PDC Stats Analyst Christopher Kempf lists the top 20 tournament averages of World Matchplay finalists and explores just how good Peter Wright's 2021 victory was...
In the first leg of his first match of the 2021 World Matchplay, Peter Wright failed to get a dart at double from 118 and missed an opportunity to break throw against Danny Noppert.
In his drive to the title that spanned 105 virtuosic legs, the second leg of his clash with Noppert turned out to be the only one in which Wright trailed his opponent.
Wright went on to win every match by at least 6 legs, winning a total of 39 more legs than his opponents over the course of the event.
This campaign recalled to mind Phil Taylor's valedictory effort at the Winter Gardens in the summer of 2017, in which the 16-time champion bulldozed all comers - each one a past or future World Champion - to hoist the trophy for the last time, defeating Wright himself in his only other appearance in the final at Blackpool.
But even Taylor did not win the honour of having posted the highest-ever average against Michael van Gerwen in a televised ranking match, or having a dart at double to complete a nine-dart leg.
It ranks among the most comprehensive victories seen on television, and is perhaps unique in PDC history for its having not been won by either those two men to whom dominance has come naturally, Taylor or Van Gerwen.
Of the 56 appearances by a player in the final of a World Matchplay, Wright's 2021 campaign holds the fifth highest tournament average, with only Taylor's four 105+ averages ahead of him on the list.

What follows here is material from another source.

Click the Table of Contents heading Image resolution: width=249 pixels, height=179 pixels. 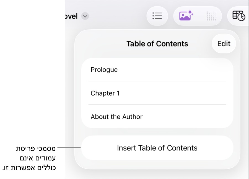pos(157,44)
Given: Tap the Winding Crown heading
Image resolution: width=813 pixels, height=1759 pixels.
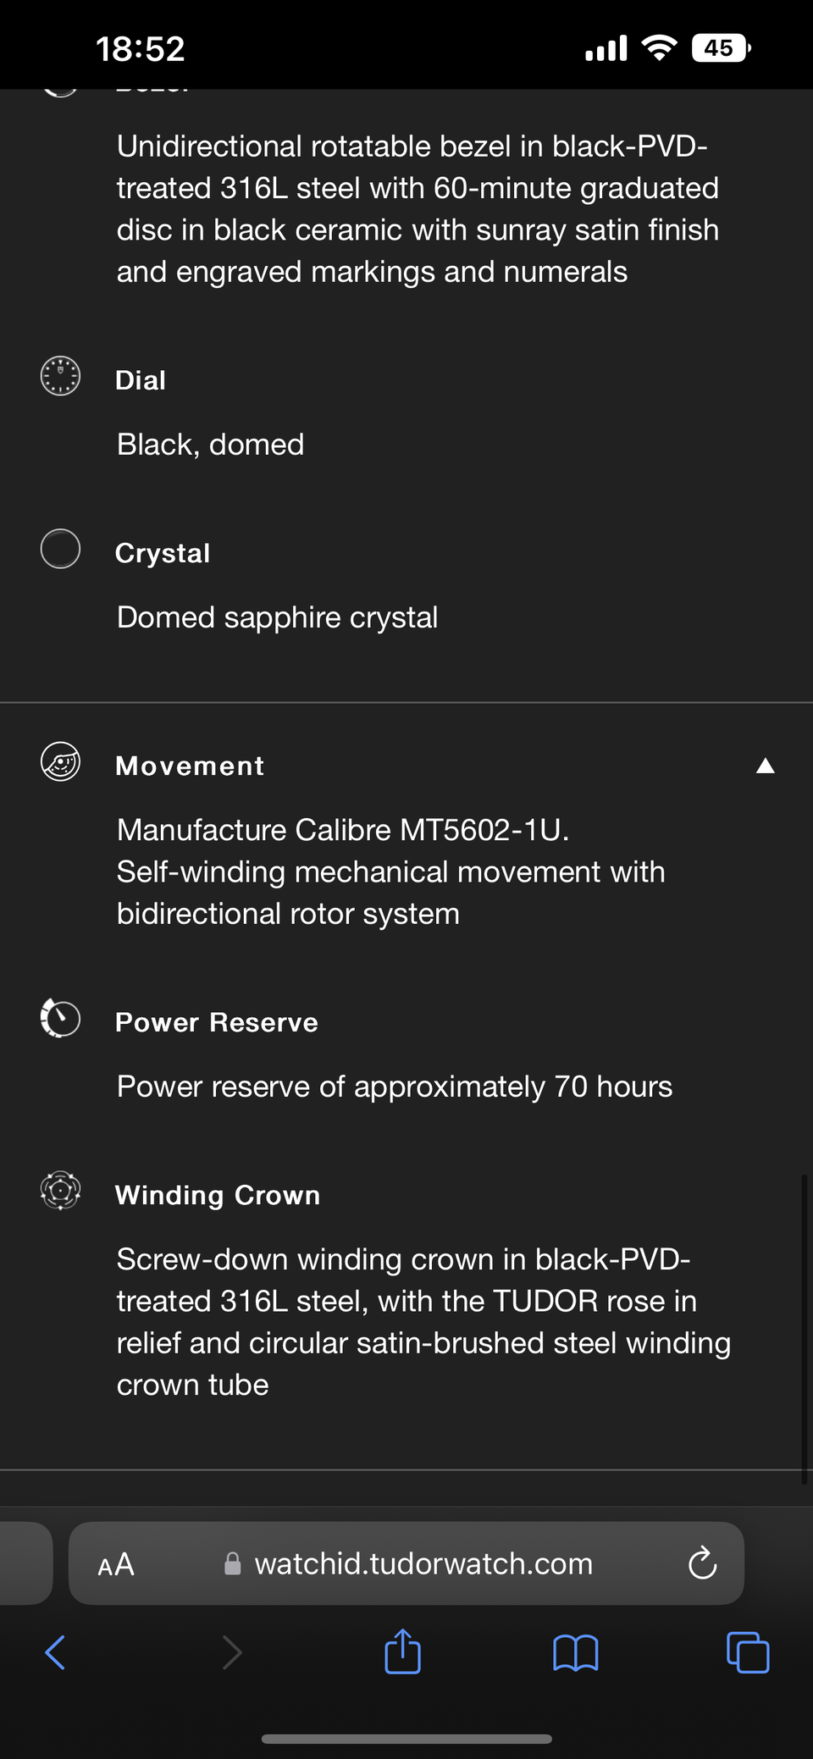Looking at the screenshot, I should point(218,1195).
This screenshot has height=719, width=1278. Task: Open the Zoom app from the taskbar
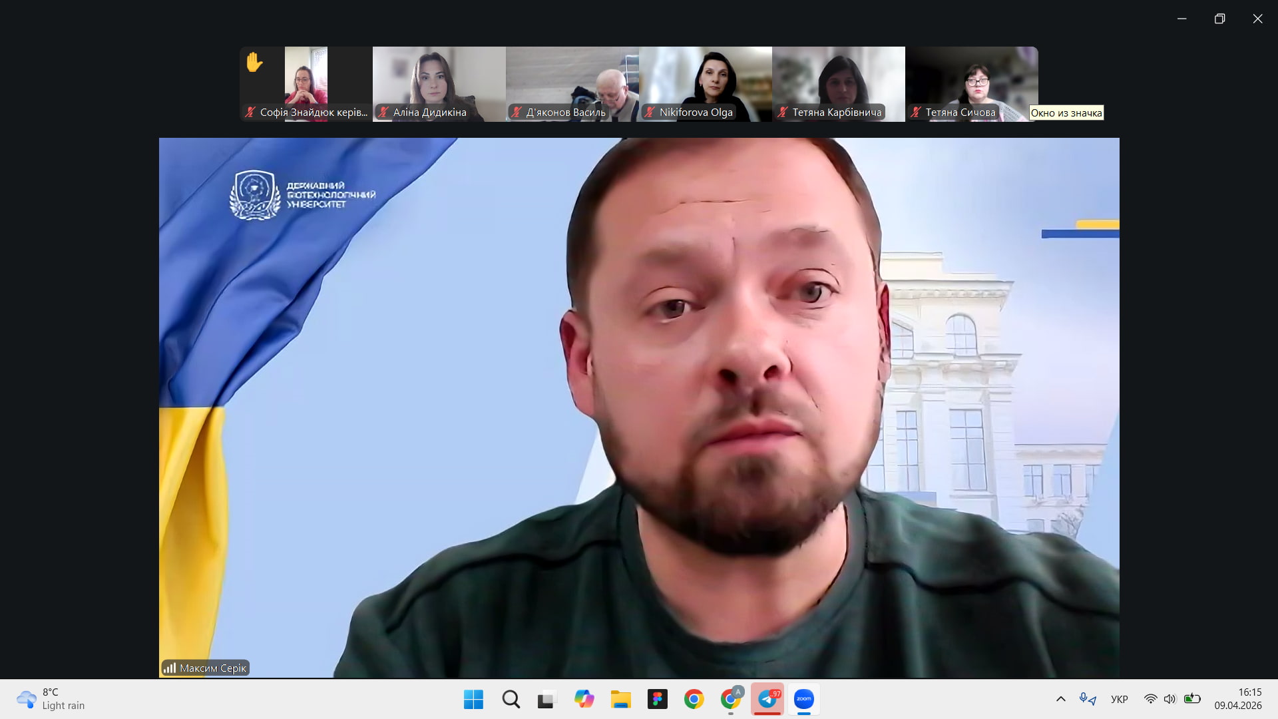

Remove Taylor from consideration and Wright's 2021 exploits outrank all others by some distance - he is the only non-Taylor World Matchplay finalist to have found his target with a majority of his darts aimed at treble 20, for instance, and only the second finalist to have thrown more than 0.8 140s per leg (the other being Wright in 2017!).
When throwing for the match, Wright needed only six legs to win his five matches; an achievement equalled, but never exceeded, by Taylor.
Wright will have to dig deep within himself to measure up to this standard again; 'Snakebite' has endured a now five-month long drought of titles, failed to reach the playoffs of the Premier League after losing a straight fight to Joe Cullen and surrendered his #1 position in the PDC Power Rankings to Michael Smith, winner of 23 consecutive Players Championship matches.
As of the beginning of July, if the top 32 players holding a tour card - measured in terms of averages or OChE or even doubles percentage - were to qualify for the World Matchplay, Wright would be excluded on all counts.
There are at least a dozen other players who have a chance to claim the title, but it seems unlikely that any of them could dominate the tournament as Wright did last July on the hottest stage in darts.